> [Exercise prompt]
Take the line with "This screenshot has height=502, width=1024." and every line after it in the entries below, and set them down exactly, without any pictures.

Records from a dataset:

☆ ☆ ☆ ☆ ☆

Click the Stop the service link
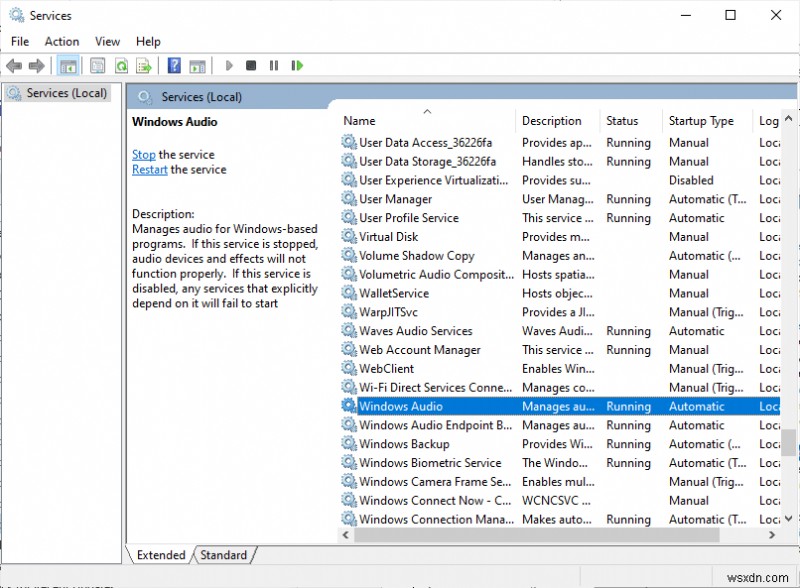This screenshot has height=588, width=800. point(143,155)
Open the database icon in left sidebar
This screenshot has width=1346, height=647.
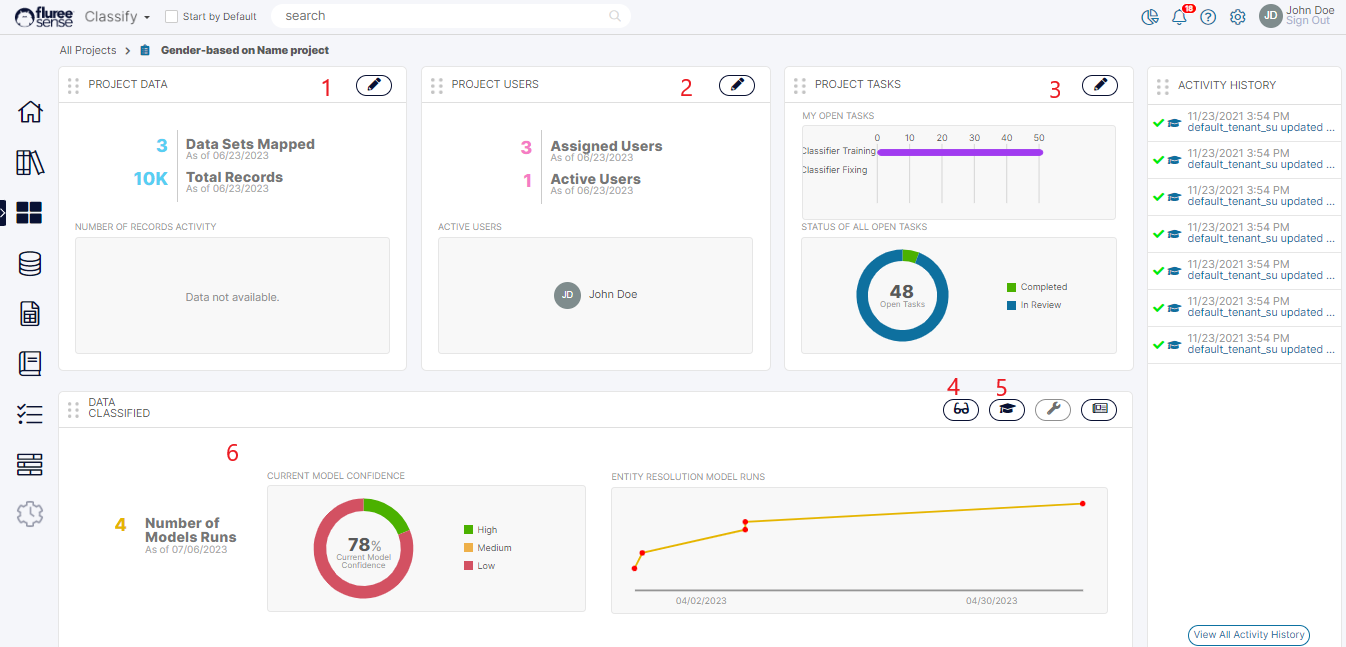(30, 264)
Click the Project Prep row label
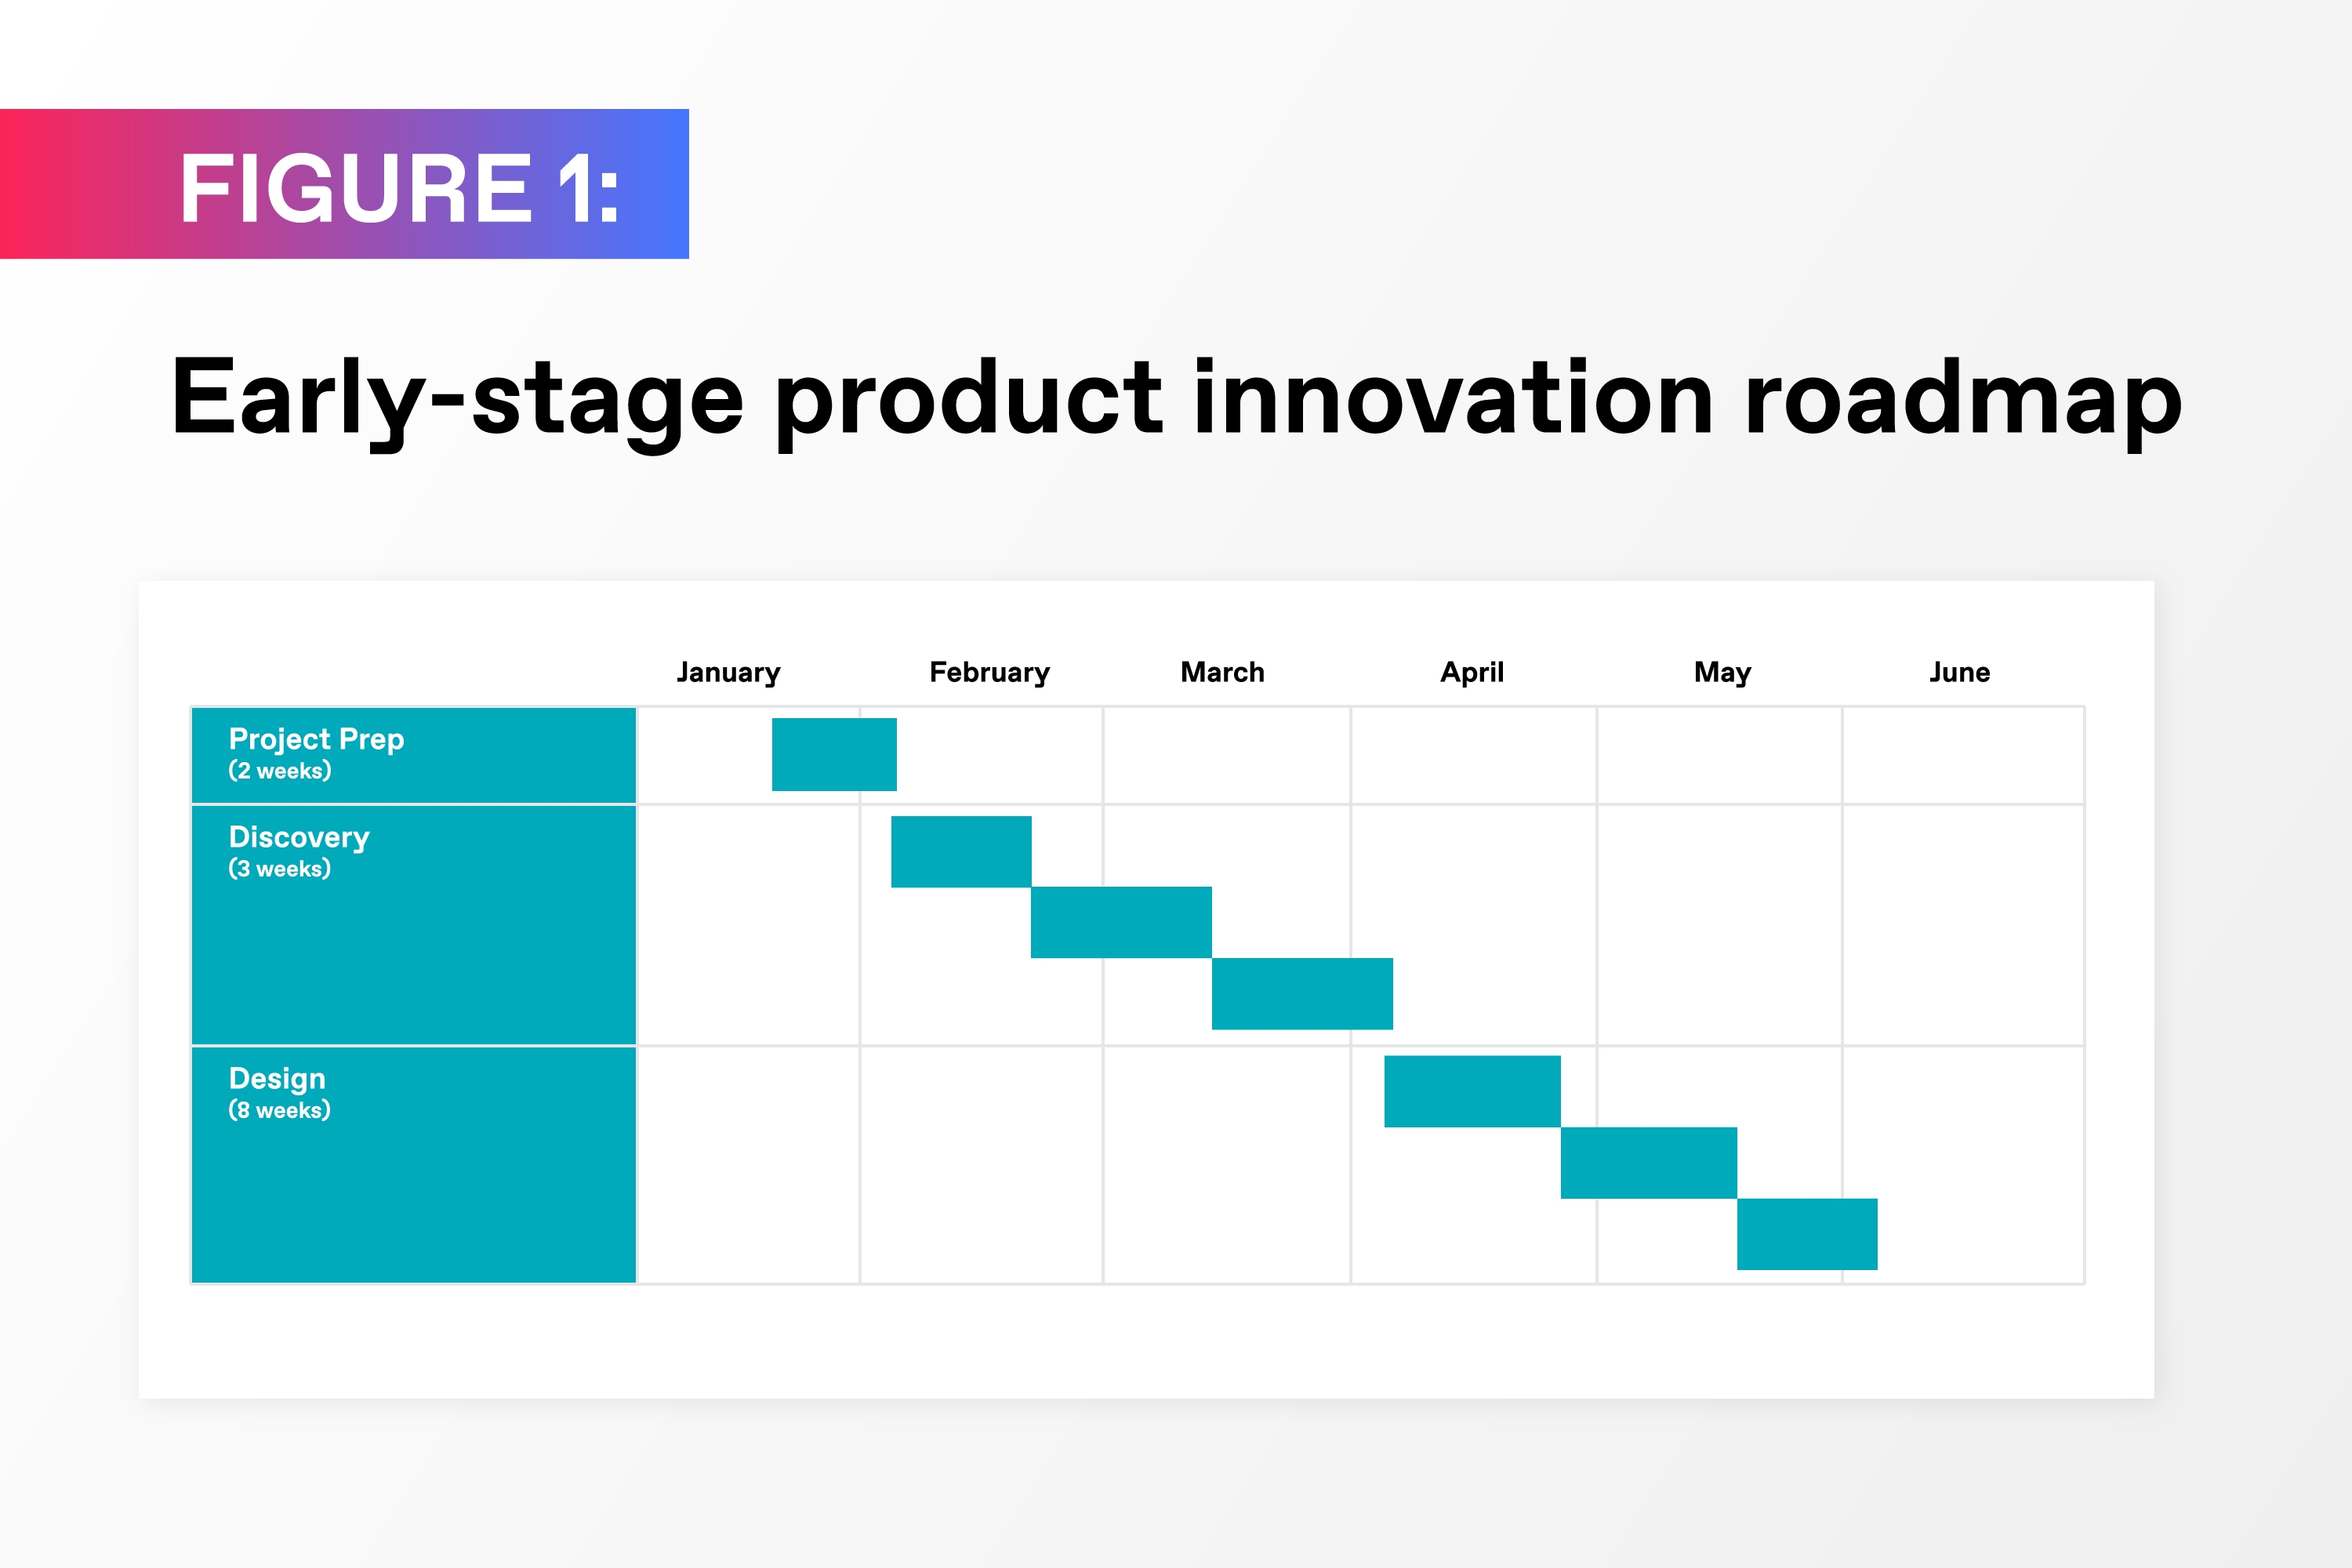This screenshot has width=2352, height=1568. click(316, 739)
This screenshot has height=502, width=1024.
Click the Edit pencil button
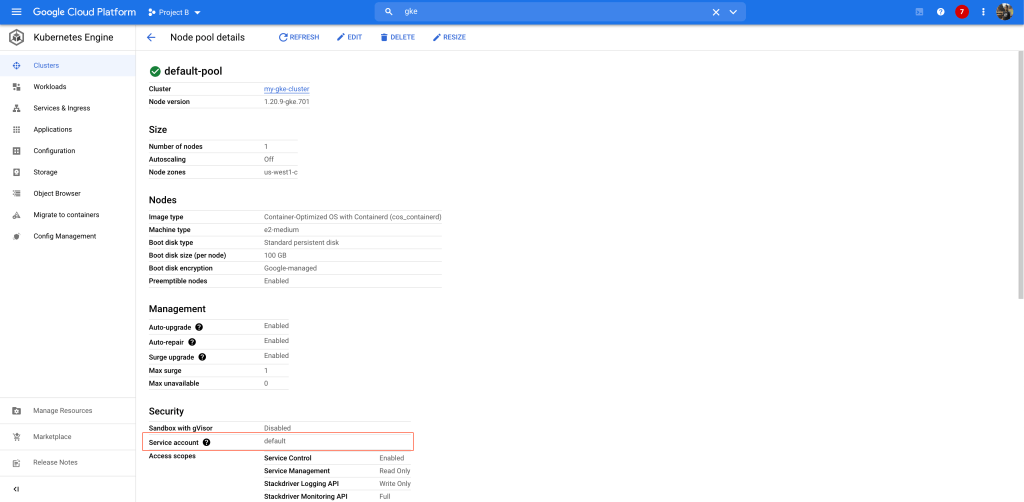pyautogui.click(x=349, y=37)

☆ ☆ ☆ ☆ ☆

> [Answer box]
This screenshot has height=502, width=1024.
Click the Edit pencil button
pyautogui.click(x=349, y=37)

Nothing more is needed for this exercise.